> _What you need to do_:
a) Rewrite the passage on Hellman's accounts between "Thus the only" and "the People’s Revolution.", inclusive, substituting "Great Terror" for "Great Purge".
b) Extend the passage on Hellman's accounts, picking up after its final sentence.

> _Given text_:
The death blow was struck, however, by the publication in 1983 of Muriel Gardiner’s memoirs of the prewar anti-Nazi underground. For one thing, it was obvious that Gardiner was “Julia”: an American student of psychiatry in Vienna who later became a leader of the resistance. There was no one else like her in the movement; no other candidate was possible. And Gardiner said that she had never been helped by Hellman, had never even met Hellman—nor had anyone else in the resistance network. But, as it turned out, Hellman could have heard of Gardiner: When Gardiner escaped to the U.S. in 1939, her landlord was a friend of Hellman’s. In fact, it’s very likely that Gardiner had already made one appearance in Hellman’s work before Pentimento; her history is strikingly like that of the heroine in Hellman’s 1941 play, Watch on the Rhine. Just as damning was Gardiner’s other revelation that the rationale for Hellman’s secret mission to Berlin was absurd, because into 1939 it had been perfectly legal for foreigners to shift money from outside the Reich into banks in Germany. That was how Gardiner herself had financed the activities of her group, through her Chase Bank branch: a perfectly mundane operation. Gardiner was not very friendly towards Hellman. Hellman, after all, had commandeered her life in order to enhance her own reputation for bravery.
Thus the only thing that seems true about “Julia” is that Hellman did indeed pass briefly through Berlin in 1937. She passed through on her way to Moscow, then in the throes of the Great Purge (which she endorsed), in order to express her support for Stalin and the People’s Revolution.
Apparently there is just as little truth to Hellman’s dramatic depiction of her defiant appearance before HUAC in 1952 and the devastating impact it had on her life. Here the facts can be very accurately checked. In 1952, she never denounced the Committee to its face (though others did). Her famous declaration of conscience was a small part of a polite letter sent to the Committee beforehand; it was never spoken out loud by Hellman to them. At the hearings Hellman, the beneficiary of excellent legal advice, simply took the Fifth Amendment over and over, but also very politely. This stratagem placed her in absolute legal safety—which is why so many witnesses before her had done precisely the same thing. So it’s hardly surprising that no one (except for Hellman) remembers any spectator blurting out “Thank God somebody’s finally had the guts to do it!”

> _Supplied data_:
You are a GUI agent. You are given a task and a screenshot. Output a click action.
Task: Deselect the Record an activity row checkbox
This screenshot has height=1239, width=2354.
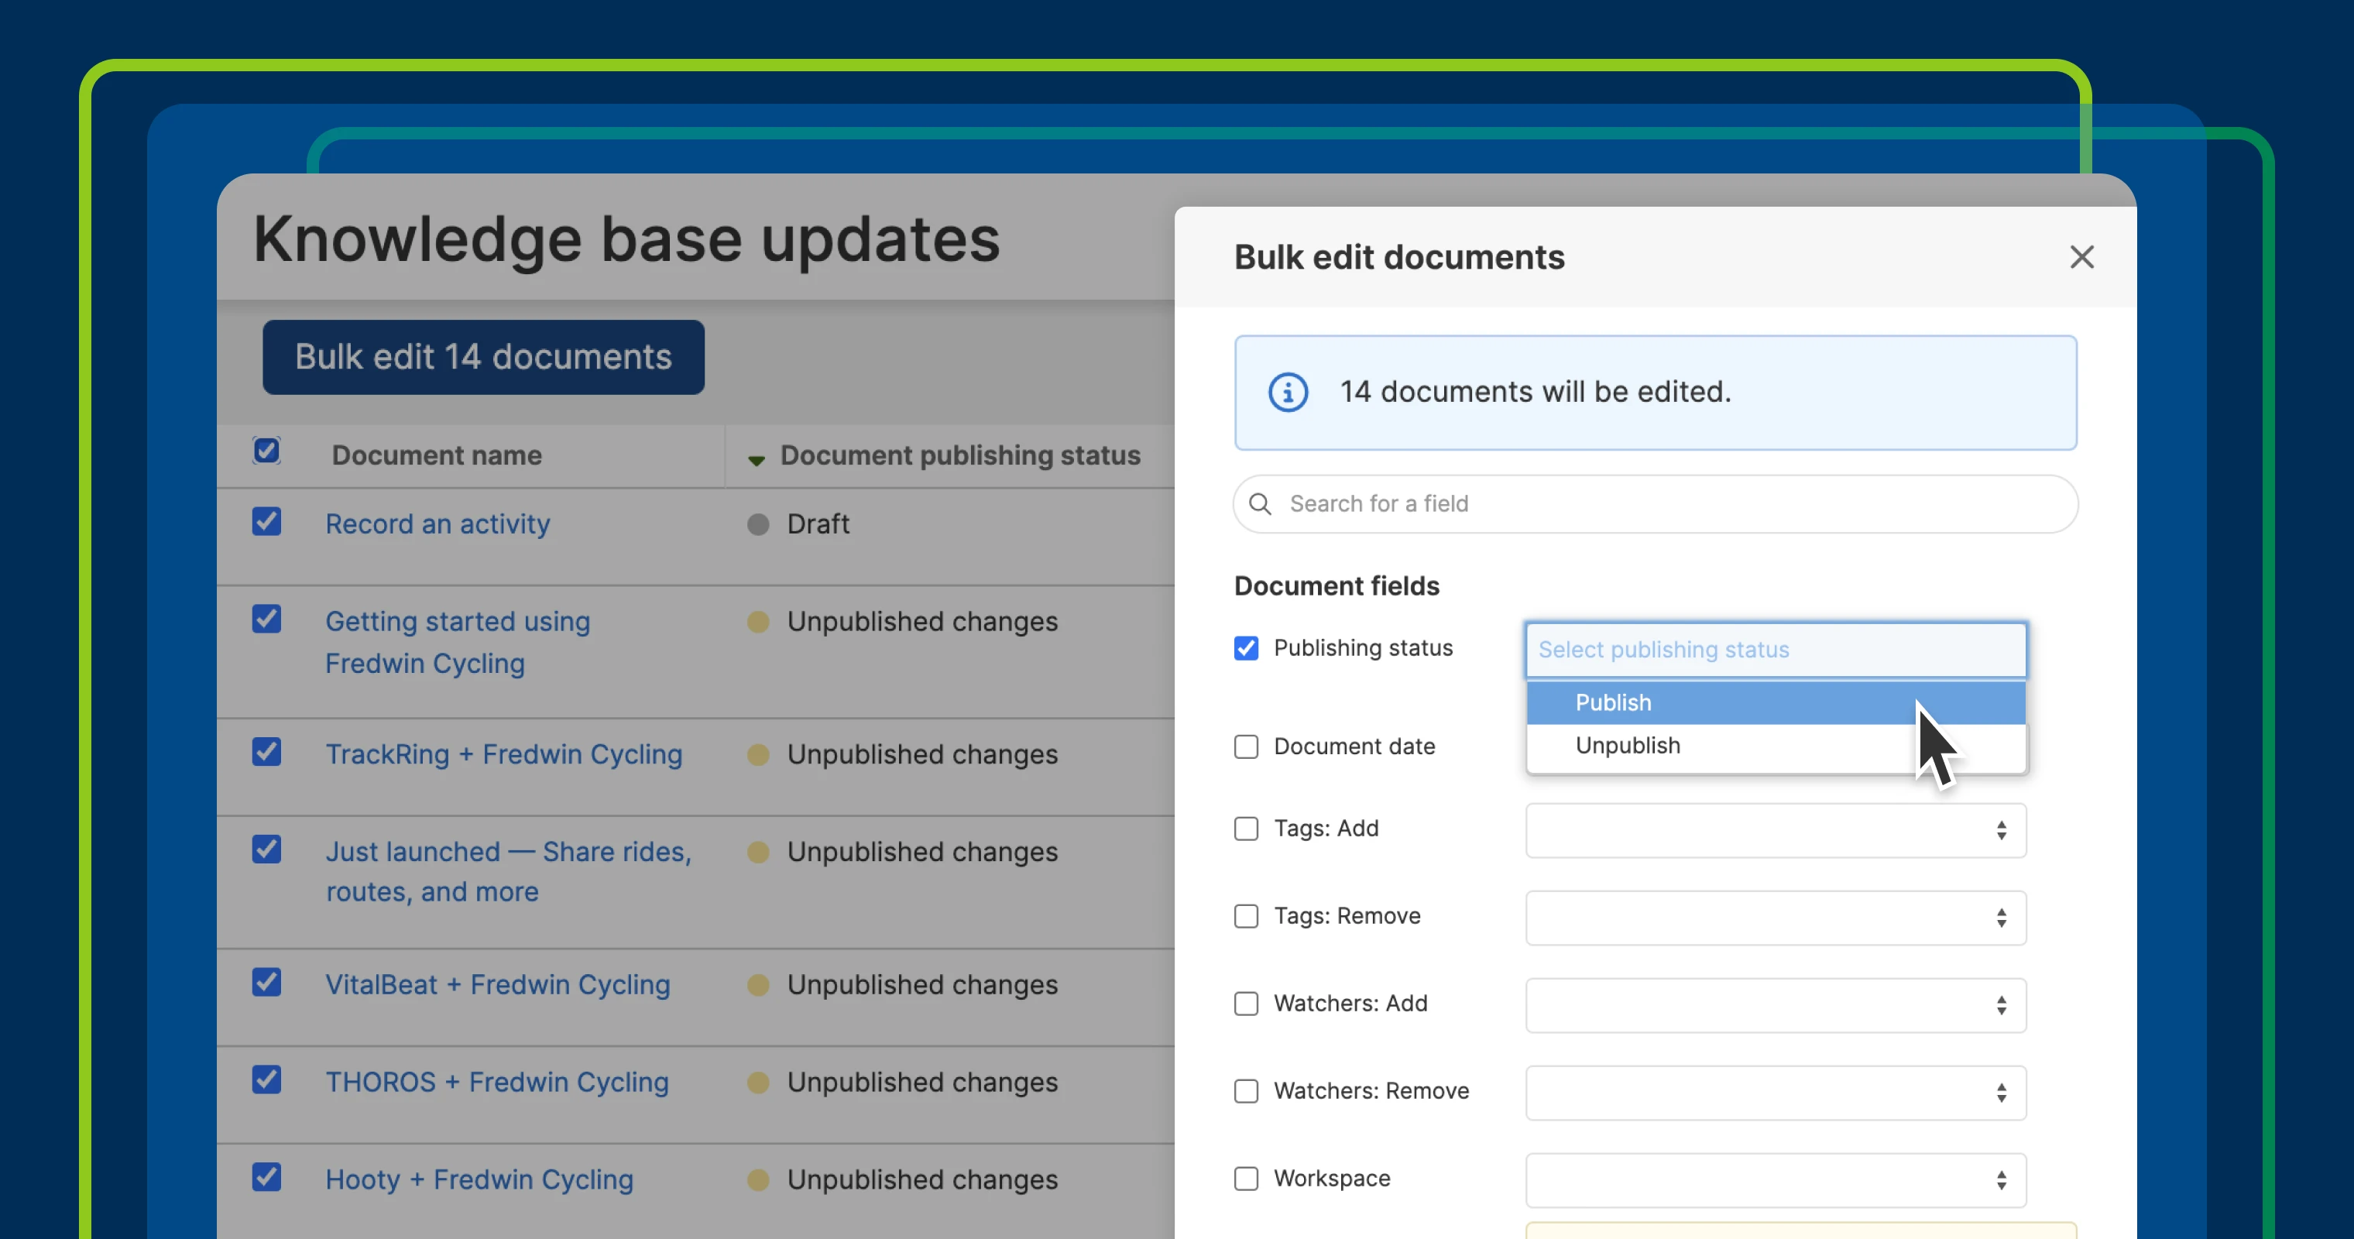pyautogui.click(x=267, y=522)
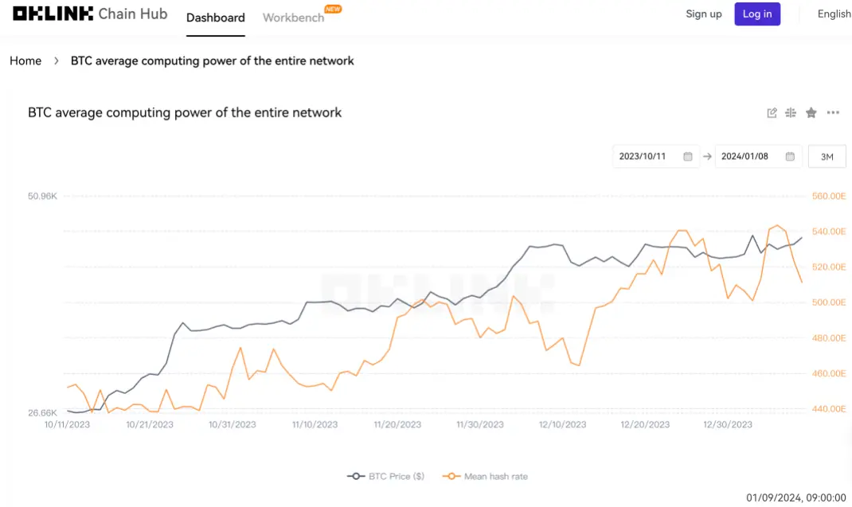This screenshot has width=852, height=507.
Task: Open the English language selector
Action: point(834,14)
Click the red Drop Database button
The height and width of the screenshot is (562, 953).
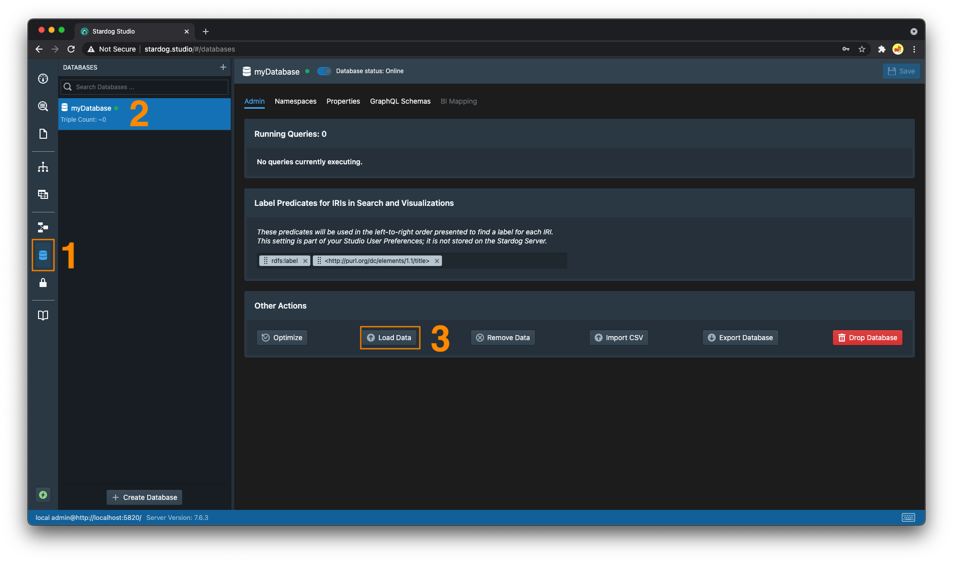(867, 338)
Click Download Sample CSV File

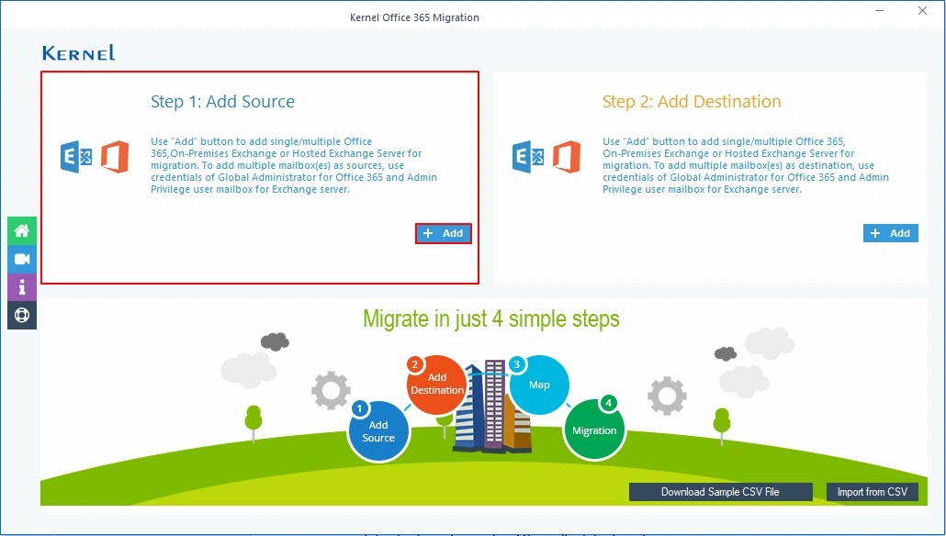[720, 492]
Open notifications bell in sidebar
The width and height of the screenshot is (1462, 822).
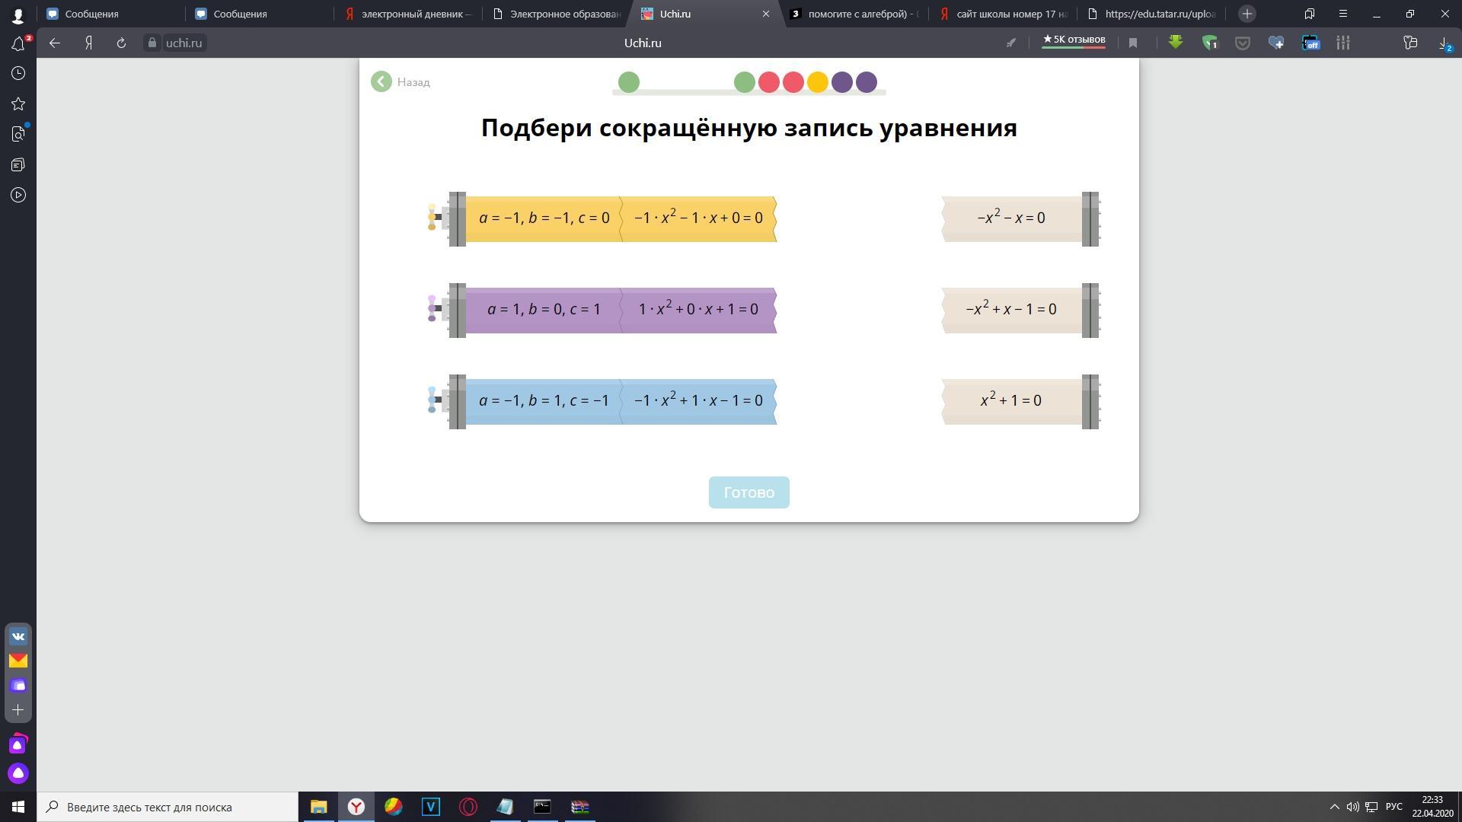click(x=18, y=43)
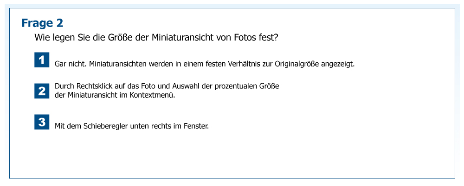464x186 pixels.
Task: Select the answer line "Durch Rechtsklick auf das Foto"
Action: [x=167, y=86]
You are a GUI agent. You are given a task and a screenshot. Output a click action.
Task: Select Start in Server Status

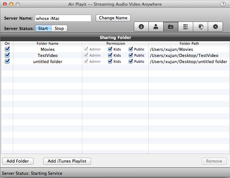(x=43, y=28)
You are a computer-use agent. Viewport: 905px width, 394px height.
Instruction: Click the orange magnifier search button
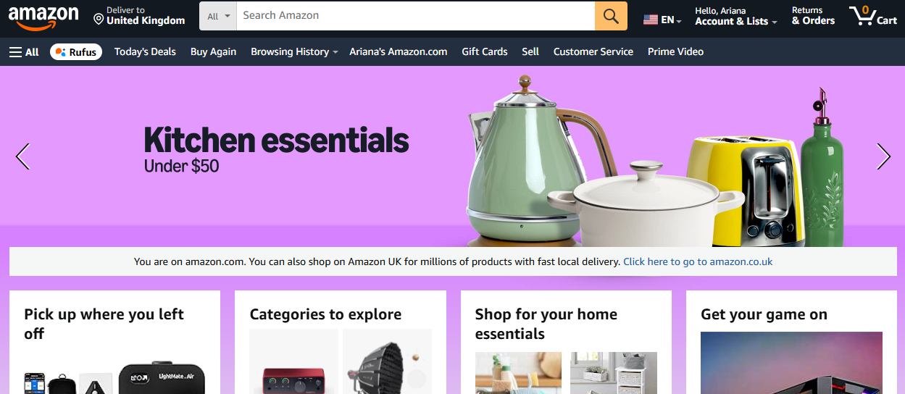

> _Responses in order_:
a)
Thus the only thing that seems true about “Julia” is that Hellman did indeed pass briefly through Berlin in 1937. She passed through on her way to Moscow, then in the throes of the Great Terror (which she endorsed), in order to express her support for Stalin and the People’s Revolution.

b)
Nor is it the case that she suffered dreadfully as a result of failing to cooperate with HUAC. She had been blacklisted (more or less) in Hollywood since 1948; she was never blacklisted on Broadway. On the contrary: Within a few months of her HUAC appearance she was directing a revival of her early play The Children’s Hour, with an all-star cast and to rave reviews; it was a substantial hit. Indeed, the immediate post-HUAC years saw Hellman productions on Broadway at her usual rate: The Children’s Hour (1952-53), The Lark (1955-56), Candide (1956-57), Toys in the Attic (early 1960). It was not in the McCarthyite 50’s that Hellman disappeared from the New York theater. It was in the liberal 1960’s—when she simply ran out of theatrical ideas.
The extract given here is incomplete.